A Few Frequently Asked Questions
What is a conceptual-artist?
According to the Tate Museum:
Conceptual Art is art for which the idea (or concept) behind the work is more important than the finished art object. It emerged as an art movement in the 1960s and the term usually refers to art made from the mid-1960s to the mid-1970s.
What's the difference between conceptual art and concept art?
Conceptual Art is what's defined above. According to Wikipedia, concept art is a form of illustration used to convey an idea for use in films, video games, animation, comic books or other media before it is put into the final product. Concept art is also referred to as visual development and/or concept design. This term can also be applied to retail, set, fashion, architectural and industrial design.
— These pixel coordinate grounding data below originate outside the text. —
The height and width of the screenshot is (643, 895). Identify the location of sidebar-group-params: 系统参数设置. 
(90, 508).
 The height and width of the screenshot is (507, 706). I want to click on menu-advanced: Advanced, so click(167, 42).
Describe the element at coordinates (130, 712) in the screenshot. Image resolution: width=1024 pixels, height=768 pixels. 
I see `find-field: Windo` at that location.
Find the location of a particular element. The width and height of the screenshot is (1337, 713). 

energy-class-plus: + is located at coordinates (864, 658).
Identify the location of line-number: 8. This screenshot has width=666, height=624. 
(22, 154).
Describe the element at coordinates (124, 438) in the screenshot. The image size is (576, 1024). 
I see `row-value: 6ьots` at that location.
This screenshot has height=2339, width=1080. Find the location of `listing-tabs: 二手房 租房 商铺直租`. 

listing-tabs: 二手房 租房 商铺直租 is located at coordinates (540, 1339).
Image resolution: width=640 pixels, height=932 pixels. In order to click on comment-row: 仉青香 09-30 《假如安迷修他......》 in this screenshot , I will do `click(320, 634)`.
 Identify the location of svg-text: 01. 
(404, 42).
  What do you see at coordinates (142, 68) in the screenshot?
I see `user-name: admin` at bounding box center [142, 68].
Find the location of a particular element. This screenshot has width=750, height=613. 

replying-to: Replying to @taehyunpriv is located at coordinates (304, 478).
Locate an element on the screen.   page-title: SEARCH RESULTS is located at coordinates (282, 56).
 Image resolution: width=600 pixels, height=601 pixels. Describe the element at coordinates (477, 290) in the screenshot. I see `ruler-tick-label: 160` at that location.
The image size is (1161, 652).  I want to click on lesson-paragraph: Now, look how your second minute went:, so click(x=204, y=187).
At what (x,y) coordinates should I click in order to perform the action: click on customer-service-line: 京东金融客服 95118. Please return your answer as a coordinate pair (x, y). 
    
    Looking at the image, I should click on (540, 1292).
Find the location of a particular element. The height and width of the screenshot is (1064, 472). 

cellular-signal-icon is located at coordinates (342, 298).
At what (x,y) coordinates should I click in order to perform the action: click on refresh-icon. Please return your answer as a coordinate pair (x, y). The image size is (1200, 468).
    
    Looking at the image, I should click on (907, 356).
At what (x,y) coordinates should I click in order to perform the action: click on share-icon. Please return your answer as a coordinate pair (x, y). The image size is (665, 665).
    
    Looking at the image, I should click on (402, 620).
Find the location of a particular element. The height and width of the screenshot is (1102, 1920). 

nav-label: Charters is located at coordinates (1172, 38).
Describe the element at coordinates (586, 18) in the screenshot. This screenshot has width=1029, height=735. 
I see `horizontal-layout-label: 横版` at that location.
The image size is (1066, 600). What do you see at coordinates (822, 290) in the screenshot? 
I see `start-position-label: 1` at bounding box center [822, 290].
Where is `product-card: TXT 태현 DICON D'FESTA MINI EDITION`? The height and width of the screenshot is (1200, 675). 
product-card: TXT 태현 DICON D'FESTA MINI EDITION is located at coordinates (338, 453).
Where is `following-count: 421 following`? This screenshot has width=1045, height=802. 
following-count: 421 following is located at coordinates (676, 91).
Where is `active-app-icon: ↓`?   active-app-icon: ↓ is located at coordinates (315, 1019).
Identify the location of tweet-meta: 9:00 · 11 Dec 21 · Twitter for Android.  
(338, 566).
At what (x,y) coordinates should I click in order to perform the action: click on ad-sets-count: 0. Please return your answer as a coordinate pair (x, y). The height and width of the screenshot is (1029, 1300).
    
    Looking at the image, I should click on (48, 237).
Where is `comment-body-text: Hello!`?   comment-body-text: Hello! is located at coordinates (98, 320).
Very different. I work as a conceptual artist, which has a small niche in high art crowds compared to concept art which is video game and illustration crowds. Completely different types of people who admire the two different types of work. Concept Art is more accessible to the average person and Conceptual Art is typically followed by people highly educated in arts and culture.
Why choose to produce conceptual art rather than a contemporary art form that is easier to sell?
I use conceptual art because the way that my brain breaks down information I learn in the world is tactically and artistically. My obsessions and passion lies in finding happiness through change and analyzing behavior patterns in order to make change to them, if needed. This is a concept, not a medium. Because the way that I understand the world is tactfully and artistically, though, the way that I understand patterns and change is by exploring ten in and during artistic process. The mediums are not my passion, though they become my passion at the time I use them because they are my process to understand what is needed to find positive change.
How do conceptual artists get paid?
Conceptual artists get paid in multiple ways:
Patrons and individuals who are inspired by the work give the artists money so they can continue to produce their work without having to choose between living healthy and stable or producing work.
Galleries, organizations, museums or individuals hire conceptual artists to develop a performance, artist talk, lecture, installation, project, etc.
Buyers purchase art when there's an art object based off the overall experience and concept and not necessarily based on the object alone.